EXTRACT PROVIDED

>> begin

Nikki sleeps through the night. When she was a puppy I'd take her to the potty pad once during the night. Now that she is trained and sleeps in the bed with us she sleeps straight through until 7am, thank goodness!


----------



## almitra (Apr 24, 2009)

:biggrin: Pepper is 8 1/2 mos now, and we got her at 12 weeks. She began staying dry all night at 4 1/2 mos. Now she goes to bed at 8pm and sleeps til we get up 6:30-7:30 am. She is exclusively trained to outside only, no pee pee pads. During the day, however, she doesn't want to wait over 8 hours at a stretch.


----------



## beckybc03 (Jul 6, 2006)

Lilly definitely can sleep through the night without needing to potty. I like to sleep in late on the weekends...sometimes until noon....and Lilly is fine. On a normal night she never uses her pad but sometimes when I sleep in late she will "ask" to be put down so she can go. She probably started making it through the night around 6-8 months of age. 

I think that pee pad training helps with this issue. When Lilly was a puppy, and before she slept in my bed, I gated her in my kitchen with a pee pad so she could go when she needed to. It is very convenient!!


----------



## CarolynAnn (Apr 14, 2009)

>> end

DATASET EXTRACT
>> begin

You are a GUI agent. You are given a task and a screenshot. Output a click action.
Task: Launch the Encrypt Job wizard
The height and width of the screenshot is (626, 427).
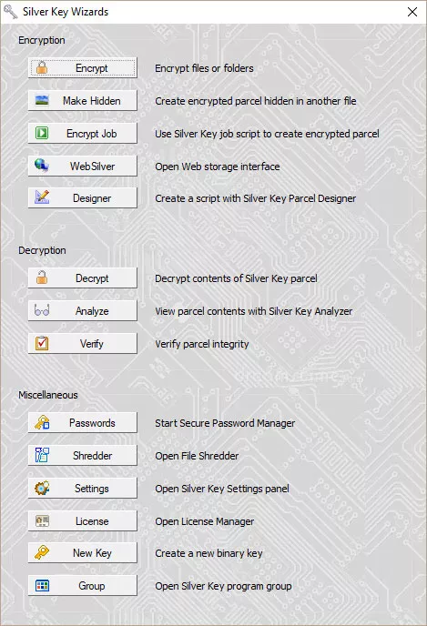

>> end

STATED TASK A
Reproduce the passage of the forum thread about dogs sleeping through the night between "Nikki sleeps through" and "7am, thank goodness!", inclusive.
STATED TASK B
Answer these from the forum thread about dogs sleeping through the night:
(i) Until what time does Nikki now sleep?
(ii) At what age did Pepper begin staying dry all night?
(iii) In which room was Lilly gated with a pee pad as a puppy?
STATED TASK C
Pick up the forum thread about dogs sleeping through the night and continue it from its final line.

RESULT A
Nikki sleeps through the night. When she was a puppy I'd take her to the potty pad once during the night. Now that she is trained and sleeps in the bed with us she sleeps straight through until 7am, thank goodness!

RESULT B
(i) 7am
(ii) 4 1/2 months
(iii) The kitchen

RESULT C
QUOTE (almitra @ Sep 29 2009, 07:51 PM) index.php?act=findpost&pid=835232


> :biggrin: Pepper is 8 1/2 mos now, and we got her at 12 weeks. She began staying dry all night at 4 1/2 mos. Now she goes to bed at 8pm and sleeps til we get up 6:30-7:30 am. She is exclusively trained to outside only, no pee pee pads. During the day, however, she doesn't want to wait over 8 hours at a stretch.[/B]



We had the same experience with our little boy. Rocky sleeps in a crate in our bedroom and has been sleeping all night since about 4 months old. I go to bed early (10pm) and my husband later (1-2am). At first I was worried that I might sleep through his asking to go out, but my husband verified that Rocky doesn't make a peep after we go to bed. He occasionally will scratch at his door about 7 am, but will sleep later most of the time. Once we're up, though, better get him outdoors ASAP


----------



## Maglily (Feb 3, 2009)

Mine does and has since he was 4 months old (when I got him).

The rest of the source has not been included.